Aunque el presidente de Estados Unidos, Joe Biden, ha marcado claras diferencias con respecto a la administración anterior, China es una notable excepción: al igual que su antecesor, ha situado la competición con la República Popular en el centro de la política exterior norteamericana. Tras indicar nada más tomar posesión que no tenía intención de eliminar las sanciones comerciales impuestas por Trump, su secretario de Estado calificó la detención de la población uigur de Xinjiang como “genocidio”, y su consejero de seguridad nacional, Jake Sullivan, denunció el asalto a la autonomía a Hong Kong. En su intervención ante la Conferencia de Seguridad de Munich el mes pasado, Biden insistió en que Estados Unidos tenía que reaccionar frente a “los abusos y la coerción económica de China que erosionan los cimientos del sistema económico internacional”. Y añadió: “nos encontramos ante un debate fundamental sobre el futuro del mundo; entre quienes consideran que el autoritarismo es el mejor modelo y quienes comprenden que la democracia es esencial”.
Algunas de estas ideas aparecen incluidas en el documento que recoge las primeras orientaciones sobre la estrategia de seguridad nacional, y que dio a conocer la Casa Blanca el 3 de marzo. A la espera de la formulación estratégica más detallada que propondrá, en un plazo de cuatro meses, la comisión creada al efecto en el Pentágono, Washington define en el texto a China como “el único competidor capaz de combinar su poder económico, diplomático, militar y tecnológico para plantear un desafío sostenido a un sistema internacional estable y abierto”. No es una descripción muy distinta de la ofrecida por la Estrategia de Defensa Nacional firmada por Trump en enero de 2018.
Hay una gran diferencia, sin embargo. Biden cree que puede articular una política mucho más eficaz desde un enfoque multilateralista y apoyándose en sus socios y aliados. Para su equipo, el imperativo es obvio: Washington no podrá equilibrar el poder de China en el Indo-Pacífico, dar la batalla de las ideas frente a líderes autoritarios, ni definir los estándares globales de las nuevas tecnologías si no es mediante la formación de distintas coaliciones. El problema, no obstante, es que esos aliados pueden tener diferentes prioridades, que Pekín cultiva con habilidad.

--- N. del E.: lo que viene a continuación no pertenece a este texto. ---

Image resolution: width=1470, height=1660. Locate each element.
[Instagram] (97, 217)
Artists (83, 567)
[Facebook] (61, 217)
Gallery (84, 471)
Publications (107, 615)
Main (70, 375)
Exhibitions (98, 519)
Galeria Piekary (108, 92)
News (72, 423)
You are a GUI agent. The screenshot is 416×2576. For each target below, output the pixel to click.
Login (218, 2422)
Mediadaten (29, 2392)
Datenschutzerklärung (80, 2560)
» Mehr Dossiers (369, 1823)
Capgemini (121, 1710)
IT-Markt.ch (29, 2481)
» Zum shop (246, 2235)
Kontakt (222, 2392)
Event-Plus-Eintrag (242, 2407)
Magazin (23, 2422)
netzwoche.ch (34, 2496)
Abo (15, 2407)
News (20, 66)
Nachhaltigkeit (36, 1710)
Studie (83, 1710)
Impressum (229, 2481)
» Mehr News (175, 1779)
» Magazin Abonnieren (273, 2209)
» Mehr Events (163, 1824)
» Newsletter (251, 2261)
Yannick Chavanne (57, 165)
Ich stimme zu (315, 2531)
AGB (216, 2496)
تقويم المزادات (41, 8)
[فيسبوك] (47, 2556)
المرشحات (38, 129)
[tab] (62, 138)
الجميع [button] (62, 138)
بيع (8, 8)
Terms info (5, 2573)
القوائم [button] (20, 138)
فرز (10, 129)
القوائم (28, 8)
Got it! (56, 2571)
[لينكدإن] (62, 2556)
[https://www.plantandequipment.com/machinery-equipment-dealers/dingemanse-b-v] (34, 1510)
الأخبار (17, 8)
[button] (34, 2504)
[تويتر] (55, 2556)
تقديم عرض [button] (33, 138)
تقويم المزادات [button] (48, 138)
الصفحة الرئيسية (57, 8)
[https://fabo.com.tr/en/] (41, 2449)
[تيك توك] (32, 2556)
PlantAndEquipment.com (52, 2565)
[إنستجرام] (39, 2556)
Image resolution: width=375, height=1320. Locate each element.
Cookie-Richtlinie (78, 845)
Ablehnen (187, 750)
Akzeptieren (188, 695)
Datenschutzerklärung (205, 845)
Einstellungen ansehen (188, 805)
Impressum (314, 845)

Aunque la opinión sobre China se ha endurecido en muchos países, los aliados europeos de Estados Unidos rechazan una política de confrontación con Pekín. Cuando se cumplen justamente dos años de la adopción de las orientaciones estratégicas de la Comisión Europea que definieron a la República Popular simultáneamente como, “socio”, “competidor económico” y “rival sistémico”, Bruselas y los Estados miembros aún no han adaptado medidas concretas. La prioridad de las relaciones económicas—que Alemania en particular no oculta—explica el escepticismo sobre una rivalidad definida sobre la base de los valores políticos. La experiencia de los últimos cuatro años y la polarización política de Estados Unidos—reflejada en los 75 millones de votos conseguidos por Trump y el asedio al Capitolio—obligan por otra parte al Viejo Continente a continuar avanzando en el desarrollo de sus propias capacidades.
Biden quiere por otra parte reforzar el Diálogo Cuadrilateral de Seguridad (QUAD) como uno de los pilares fundamentales de su política hacia el Indo-Pacífico. El 18 de febrero ya se produjo una reunión del grupo, en la que éste denunció cualquier intento chino de alterar el statu quo de la región por la fuerza. Pero el gran juego estratégico en Asia es económico más que militar, como reveló el reciente acuerdo sobre la Asociación Económica Regional Integral (RCEP en sus siglas en inglés), que sitúa a China en el centro del mayor bloque comercial del planeta.
Sin perjuicio de aspirar a reducir las tensiones con Washington, para Pekín es vital reforzar las relaciones con sus Estados vecinos y apoyar una creciente independencia europea con el fin de prevenir la formación de una alianza anti-China por Estados Unidos. Toda estrategia de Biden puede encontrarse por tanto con una contraestrategia china ya en curso, basada en buena medida en el atractivo de su inmenso mercado y sus incentivos financieros.